## INSTRUCTIONS TO FOLLOW
Below are some records; reproduce them exactly.

## RECORDS FOR THIS TASK

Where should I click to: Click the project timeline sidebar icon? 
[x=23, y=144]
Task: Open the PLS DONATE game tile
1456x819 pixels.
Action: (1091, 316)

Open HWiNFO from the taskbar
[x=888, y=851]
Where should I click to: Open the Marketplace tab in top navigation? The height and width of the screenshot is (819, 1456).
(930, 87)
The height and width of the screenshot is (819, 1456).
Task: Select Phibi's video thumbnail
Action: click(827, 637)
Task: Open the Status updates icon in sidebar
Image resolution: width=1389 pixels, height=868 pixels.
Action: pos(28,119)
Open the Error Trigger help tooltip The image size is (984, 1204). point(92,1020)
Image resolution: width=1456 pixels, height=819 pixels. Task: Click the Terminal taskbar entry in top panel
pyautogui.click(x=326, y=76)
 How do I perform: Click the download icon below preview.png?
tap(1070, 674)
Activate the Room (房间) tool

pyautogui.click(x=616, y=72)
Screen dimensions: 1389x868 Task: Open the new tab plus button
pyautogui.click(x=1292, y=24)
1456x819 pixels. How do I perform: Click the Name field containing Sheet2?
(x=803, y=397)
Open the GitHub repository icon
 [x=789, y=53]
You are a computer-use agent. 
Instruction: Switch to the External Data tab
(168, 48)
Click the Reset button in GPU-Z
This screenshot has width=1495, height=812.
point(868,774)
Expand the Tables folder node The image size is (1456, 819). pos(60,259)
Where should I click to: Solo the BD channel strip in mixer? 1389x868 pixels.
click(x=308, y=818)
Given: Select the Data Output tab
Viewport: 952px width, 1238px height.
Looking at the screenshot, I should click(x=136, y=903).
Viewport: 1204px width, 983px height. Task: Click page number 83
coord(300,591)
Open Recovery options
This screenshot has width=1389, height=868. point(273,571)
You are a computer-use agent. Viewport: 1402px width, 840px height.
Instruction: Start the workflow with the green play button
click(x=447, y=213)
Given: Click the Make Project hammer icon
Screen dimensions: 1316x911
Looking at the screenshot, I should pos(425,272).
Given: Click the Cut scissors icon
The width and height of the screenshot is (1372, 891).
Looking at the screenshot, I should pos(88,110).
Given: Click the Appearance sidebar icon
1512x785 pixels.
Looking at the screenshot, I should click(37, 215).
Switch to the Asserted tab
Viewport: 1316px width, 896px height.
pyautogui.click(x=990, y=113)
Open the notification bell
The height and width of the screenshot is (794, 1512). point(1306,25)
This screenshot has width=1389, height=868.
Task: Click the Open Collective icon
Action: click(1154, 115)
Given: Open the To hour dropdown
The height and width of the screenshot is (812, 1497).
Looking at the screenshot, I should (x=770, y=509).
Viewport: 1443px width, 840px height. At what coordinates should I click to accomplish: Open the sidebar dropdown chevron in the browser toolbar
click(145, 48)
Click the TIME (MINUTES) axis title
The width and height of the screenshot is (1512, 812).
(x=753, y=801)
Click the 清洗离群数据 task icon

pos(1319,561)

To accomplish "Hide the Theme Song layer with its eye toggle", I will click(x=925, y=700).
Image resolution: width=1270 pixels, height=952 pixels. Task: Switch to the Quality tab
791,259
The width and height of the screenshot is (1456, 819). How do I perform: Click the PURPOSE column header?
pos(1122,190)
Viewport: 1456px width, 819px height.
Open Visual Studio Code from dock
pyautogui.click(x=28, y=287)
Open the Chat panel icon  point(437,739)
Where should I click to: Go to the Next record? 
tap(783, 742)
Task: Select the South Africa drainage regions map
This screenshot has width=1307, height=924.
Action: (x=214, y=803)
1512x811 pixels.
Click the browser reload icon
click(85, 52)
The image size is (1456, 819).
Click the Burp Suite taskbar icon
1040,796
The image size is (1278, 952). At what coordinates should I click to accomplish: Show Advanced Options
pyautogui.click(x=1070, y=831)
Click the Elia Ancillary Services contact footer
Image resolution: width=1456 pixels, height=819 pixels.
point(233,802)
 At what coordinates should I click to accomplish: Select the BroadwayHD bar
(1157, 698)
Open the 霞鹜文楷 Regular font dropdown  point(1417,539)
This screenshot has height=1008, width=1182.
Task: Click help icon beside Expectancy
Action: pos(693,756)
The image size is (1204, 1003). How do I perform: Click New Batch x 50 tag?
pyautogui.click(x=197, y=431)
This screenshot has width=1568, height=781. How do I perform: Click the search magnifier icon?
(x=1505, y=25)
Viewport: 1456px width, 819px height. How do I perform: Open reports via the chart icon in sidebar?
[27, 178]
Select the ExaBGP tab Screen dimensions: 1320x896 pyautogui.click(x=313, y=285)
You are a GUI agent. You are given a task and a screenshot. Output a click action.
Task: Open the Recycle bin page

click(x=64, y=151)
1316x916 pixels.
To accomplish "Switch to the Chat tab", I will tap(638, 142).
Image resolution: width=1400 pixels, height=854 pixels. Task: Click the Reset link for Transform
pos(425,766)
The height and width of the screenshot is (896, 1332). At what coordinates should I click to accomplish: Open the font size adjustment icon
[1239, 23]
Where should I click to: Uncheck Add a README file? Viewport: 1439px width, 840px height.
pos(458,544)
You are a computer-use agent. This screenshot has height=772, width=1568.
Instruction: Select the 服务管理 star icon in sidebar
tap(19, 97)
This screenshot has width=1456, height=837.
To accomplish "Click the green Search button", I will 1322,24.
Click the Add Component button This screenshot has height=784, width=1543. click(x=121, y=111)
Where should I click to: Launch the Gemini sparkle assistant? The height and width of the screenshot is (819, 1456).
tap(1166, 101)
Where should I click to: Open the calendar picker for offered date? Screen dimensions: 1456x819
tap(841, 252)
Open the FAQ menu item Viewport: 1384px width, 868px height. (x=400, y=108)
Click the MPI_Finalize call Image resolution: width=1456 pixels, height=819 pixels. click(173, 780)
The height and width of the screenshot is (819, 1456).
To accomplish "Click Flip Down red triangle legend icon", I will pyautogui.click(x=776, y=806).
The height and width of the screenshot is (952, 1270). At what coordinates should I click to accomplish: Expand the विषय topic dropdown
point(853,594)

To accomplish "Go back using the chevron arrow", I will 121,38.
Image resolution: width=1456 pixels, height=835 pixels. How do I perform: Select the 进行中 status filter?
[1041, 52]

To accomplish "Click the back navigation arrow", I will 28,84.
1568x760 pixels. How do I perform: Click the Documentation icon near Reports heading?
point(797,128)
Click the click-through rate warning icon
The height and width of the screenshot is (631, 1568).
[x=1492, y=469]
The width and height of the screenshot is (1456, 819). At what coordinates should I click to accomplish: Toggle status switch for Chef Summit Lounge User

## SOLUTION
Where should I click to: Click the project timeline sidebar icon? 
[x=23, y=144]
Task: Open the PLS DONATE game tile
1456x819 pixels.
Action: (1091, 316)

Open HWiNFO from the taskbar
[x=888, y=851]
Where should I click to: Open the Marketplace tab in top navigation? The height and width of the screenshot is (819, 1456).
(930, 87)
The height and width of the screenshot is (819, 1456).
Task: Select Phibi's video thumbnail
Action: click(827, 637)
Task: Open the Status updates icon in sidebar
Image resolution: width=1389 pixels, height=868 pixels.
Action: pos(28,119)
Open the Error Trigger help tooltip The image size is (984, 1204). point(92,1020)
Image resolution: width=1456 pixels, height=819 pixels. Task: Click the Terminal taskbar entry in top panel
pyautogui.click(x=326, y=76)
 How do I perform: Click the download icon below preview.png?
tap(1070, 674)
Activate the Room (房间) tool

pyautogui.click(x=616, y=72)
Screen dimensions: 1389x868 Task: Open the new tab plus button
pyautogui.click(x=1292, y=24)
1456x819 pixels. How do I perform: Click the Name field containing Sheet2?
(x=803, y=397)
Open the GitHub repository icon
 [x=789, y=53]
You are a computer-use agent. 
Instruction: Switch to the External Data tab
(168, 48)
Click the Reset button in GPU-Z
This screenshot has width=1495, height=812.
point(868,774)
Expand the Tables folder node The image size is (1456, 819). pos(60,259)
Where should I click to: Solo the BD channel strip in mixer? 1389x868 pixels.
click(x=308, y=818)
Given: Select the Data Output tab
Viewport: 952px width, 1238px height.
Looking at the screenshot, I should click(x=136, y=903).
Viewport: 1204px width, 983px height. Task: Click page number 83
coord(300,591)
Open Recovery options
This screenshot has width=1389, height=868. point(273,571)
You are a computer-use agent. Viewport: 1402px width, 840px height.
Instruction: Start the workflow with the green play button
click(x=447, y=213)
Given: Click the Make Project hammer icon
Screen dimensions: 1316x911
Looking at the screenshot, I should pos(425,272).
Given: Click the Cut scissors icon
The width and height of the screenshot is (1372, 891).
Looking at the screenshot, I should pos(88,110).
Given: Click the Appearance sidebar icon
1512x785 pixels.
Looking at the screenshot, I should click(37, 215).
Switch to the Asserted tab
Viewport: 1316px width, 896px height.
pyautogui.click(x=990, y=113)
Open the notification bell
The height and width of the screenshot is (794, 1512). point(1306,25)
This screenshot has width=1389, height=868.
Task: Click the Open Collective icon
Action: click(1154, 115)
Given: Open the To hour dropdown
The height and width of the screenshot is (812, 1497).
Looking at the screenshot, I should (x=770, y=509).
Viewport: 1443px width, 840px height. At what coordinates should I click to accomplish: Open the sidebar dropdown chevron in the browser toolbar
click(145, 48)
Click the TIME (MINUTES) axis title
The width and height of the screenshot is (1512, 812).
(x=753, y=801)
Click the 清洗离群数据 task icon

pos(1319,561)

To accomplish "Hide the Theme Song layer with its eye toggle", I will click(x=925, y=700).
Image resolution: width=1270 pixels, height=952 pixels. Task: Switch to the Quality tab
791,259
The width and height of the screenshot is (1456, 819). How do I perform: Click the PURPOSE column header?
pos(1122,190)
Viewport: 1456px width, 819px height.
Open Visual Studio Code from dock
pyautogui.click(x=28, y=287)
Open the Chat panel icon  point(437,739)
Where should I click to: Go to the Next record? 
tap(783, 742)
Task: Select the South Africa drainage regions map
This screenshot has width=1307, height=924.
Action: (x=214, y=803)
1512x811 pixels.
Click the browser reload icon
click(85, 52)
The image size is (1456, 819).
Click the Burp Suite taskbar icon
1040,796
The image size is (1278, 952). At what coordinates should I click to accomplish: Show Advanced Options
pyautogui.click(x=1070, y=831)
Click the Elia Ancillary Services contact footer
Image resolution: width=1456 pixels, height=819 pixels.
point(233,802)
 At what coordinates should I click to accomplish: Select the BroadwayHD bar
(1157, 698)
Open the 霞鹜文楷 Regular font dropdown  point(1417,539)
This screenshot has height=1008, width=1182.
Task: Click help icon beside Expectancy
Action: pos(693,756)
The image size is (1204, 1003). How do I perform: Click New Batch x 50 tag?
pyautogui.click(x=197, y=431)
This screenshot has width=1568, height=781. How do I perform: Click the search magnifier icon?
(x=1505, y=25)
Viewport: 1456px width, 819px height. How do I perform: Open reports via the chart icon in sidebar?
[27, 178]
Select the ExaBGP tab Screen dimensions: 1320x896 pyautogui.click(x=313, y=285)
You are a GUI agent. You are given a task and a screenshot. Output a click action.
Task: Open the Recycle bin page

click(x=64, y=151)
1316x916 pixels.
To accomplish "Switch to the Chat tab", I will tap(638, 142).
Image resolution: width=1400 pixels, height=854 pixels. Task: Click the Reset link for Transform
pos(425,766)
The height and width of the screenshot is (896, 1332). At what coordinates should I click to accomplish: Open the font size adjustment icon
[1239, 23]
Where should I click to: Uncheck Add a README file? Viewport: 1439px width, 840px height.
pos(458,544)
You are a computer-use agent. This screenshot has height=772, width=1568.
Instruction: Select the 服务管理 star icon in sidebar
tap(19, 97)
This screenshot has width=1456, height=837.
To accomplish "Click the green Search button", I will 1322,24.
Click the Add Component button This screenshot has height=784, width=1543. click(x=121, y=111)
Where should I click to: Launch the Gemini sparkle assistant? The height and width of the screenshot is (819, 1456).
tap(1166, 101)
Where should I click to: Open the calendar picker for offered date? Screen dimensions: 1456x819
tap(841, 252)
Open the FAQ menu item Viewport: 1384px width, 868px height. (x=400, y=108)
Click the MPI_Finalize call Image resolution: width=1456 pixels, height=819 pixels. click(173, 780)
The height and width of the screenshot is (819, 1456).
To accomplish "Click Flip Down red triangle legend icon", I will pyautogui.click(x=776, y=806).
The height and width of the screenshot is (952, 1270). At what coordinates should I click to accomplish: Expand the विषय topic dropdown
point(853,594)

To accomplish "Go back using the chevron arrow", I will 121,38.
Image resolution: width=1456 pixels, height=835 pixels. How do I perform: Select the 进行中 status filter?
[1041, 52]

To accomplish "Click the back navigation arrow", I will 28,84.
1568x760 pixels. How do I perform: Click the Documentation icon near Reports heading?
point(797,128)
Click the click-through rate warning icon
The height and width of the screenshot is (631, 1568).
[x=1492, y=469]
The width and height of the screenshot is (1456, 819). At what coordinates should I click to accomplish: Toggle status switch for Chef Summit Lounge User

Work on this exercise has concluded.